Recommandations du comité

Recommandations du comité
  1. 533. Au vu des conclusions qui précèdent, le comité invite le Conseil d’administration à approuver les recommandations suivantes:
    • a) Notant avec intérêt la décision du 22 février 2023 de la Cour suprême annulant la décision no 586 du Conseil de souveraineté qui avait dissous les syndicats et les organisations d’employeurs, le comité s’attend fermement à ce que les mesures nécessaires soient prises de manière à ce que toutes les organisations de travailleurs et d’employeurs puissent fonctionner librement. Le comité demande à être tenu informé de tout fait nouveau à cet égard.
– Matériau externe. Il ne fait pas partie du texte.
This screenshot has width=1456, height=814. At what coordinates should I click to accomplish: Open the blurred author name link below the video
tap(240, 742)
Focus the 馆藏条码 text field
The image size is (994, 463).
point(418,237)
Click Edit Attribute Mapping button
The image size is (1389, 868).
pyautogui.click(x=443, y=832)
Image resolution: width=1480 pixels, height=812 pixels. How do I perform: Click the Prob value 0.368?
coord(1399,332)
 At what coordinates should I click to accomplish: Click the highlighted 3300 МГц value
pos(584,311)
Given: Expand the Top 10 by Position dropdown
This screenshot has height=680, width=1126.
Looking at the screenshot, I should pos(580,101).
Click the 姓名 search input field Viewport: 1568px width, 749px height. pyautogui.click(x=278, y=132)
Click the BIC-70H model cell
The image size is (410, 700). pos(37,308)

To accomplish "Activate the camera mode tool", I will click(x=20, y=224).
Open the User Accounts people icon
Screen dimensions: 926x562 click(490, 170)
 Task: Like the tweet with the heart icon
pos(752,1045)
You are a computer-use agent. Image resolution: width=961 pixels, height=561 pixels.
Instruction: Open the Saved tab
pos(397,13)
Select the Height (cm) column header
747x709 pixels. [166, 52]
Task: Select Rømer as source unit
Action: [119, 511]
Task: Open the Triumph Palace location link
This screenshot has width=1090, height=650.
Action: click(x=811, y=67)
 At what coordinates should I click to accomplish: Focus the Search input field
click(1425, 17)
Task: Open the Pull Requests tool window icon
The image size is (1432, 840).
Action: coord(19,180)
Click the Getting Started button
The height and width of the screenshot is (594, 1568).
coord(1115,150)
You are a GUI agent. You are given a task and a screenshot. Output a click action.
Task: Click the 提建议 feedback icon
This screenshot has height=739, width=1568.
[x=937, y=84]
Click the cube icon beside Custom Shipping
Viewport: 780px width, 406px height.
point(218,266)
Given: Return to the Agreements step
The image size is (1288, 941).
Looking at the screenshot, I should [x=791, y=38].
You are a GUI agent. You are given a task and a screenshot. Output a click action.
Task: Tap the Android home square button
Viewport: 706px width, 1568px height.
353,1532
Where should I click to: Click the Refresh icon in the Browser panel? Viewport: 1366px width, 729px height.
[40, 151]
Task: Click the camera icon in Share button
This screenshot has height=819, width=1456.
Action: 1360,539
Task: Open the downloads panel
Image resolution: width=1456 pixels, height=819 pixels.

    • b) Notant que le gouvernement indique que des plaintes pour corruption ont été déposées et ont donné lieu à une décision judiciaire, et que les biens et avoirs ont été mis sous séquestre par précaution sous la supervision du ministère public, le comité demande à recevoir copie de toutes les décisions judiciaires relatives à cette affaire et s’attend à ce que les syndicats concernés recouvrent sans délai l’accès à leurs biens, avoirs et fonds.
    • c) Le comité demande que des informations détaillées soient fournies sur toutes les accusations portées contre M. Habib Allah et M. Mahmoud, ainsi que sur toute décision judiciaire rendue, et s’attend à ce que les mesures nécessaires soient prises pour veiller à ce que, au cas où des accusations aient été portées pour des motifs liés à leurs activités syndicales, elles soient abandonnées par les autorités compétentes.
    • d) Le comité s’attend à ce que l’interdiction de voyager visant M. Abdelkarim ne soit plus en vigueur et veut croire que les dirigeants et membres de syndicats pourront se déplacer librement dans l’exercice de leurs activités syndicales.
    • e) Notant la décision du 23 janvier 2022 de la Cour suprême qui annulait la décision no 29 datée du 25 février 2020 résiliant le contrat de nombreux fonctionnaires, le comité veut croire que tous les syndicalistes également touchés par des licenciements arbitraires seront réintégrés dans leurs fonctions.
    • f) Le comité s’attend à ce que toutes les organisations syndicales concernées soient consultées pour l’élaboration de textes de loi touchant leurs droits et intérêts ou ceux de leurs membres.